__PROBLEM DESCRIPTION__. Please copy the records exactly as they appear, with all pictures left out.

__EXERCISE MATERIAL__.
.....

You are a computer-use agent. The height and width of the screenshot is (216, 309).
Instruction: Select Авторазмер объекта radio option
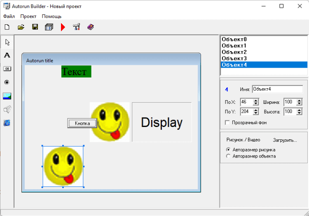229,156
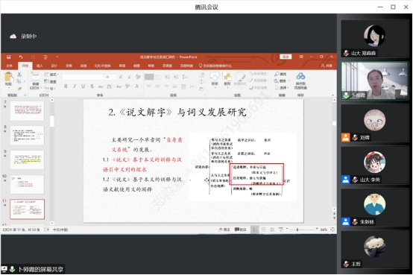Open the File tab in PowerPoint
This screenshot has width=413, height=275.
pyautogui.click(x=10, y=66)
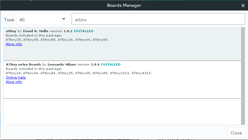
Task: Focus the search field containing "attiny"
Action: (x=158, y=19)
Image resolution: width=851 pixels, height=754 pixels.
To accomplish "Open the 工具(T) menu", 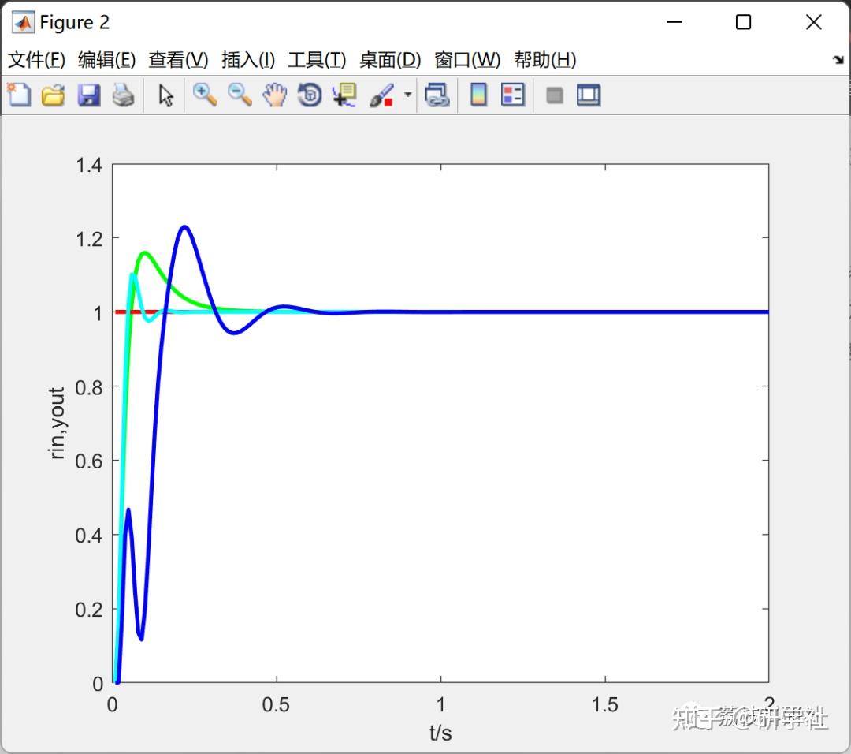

.....

__EXPECTED ANSWER__.
You are a computer-use agent. The height and width of the screenshot is (216, 309).
Instruction: Select Авторазмер объекта radio option
229,156
Open the File tab in PowerPoint
This screenshot has width=413, height=275.
pyautogui.click(x=10, y=66)
Task: Focus the search field containing "attiny"
Action: (x=158, y=19)
Image resolution: width=851 pixels, height=754 pixels.
To accomplish "Open the 工具(T) menu", 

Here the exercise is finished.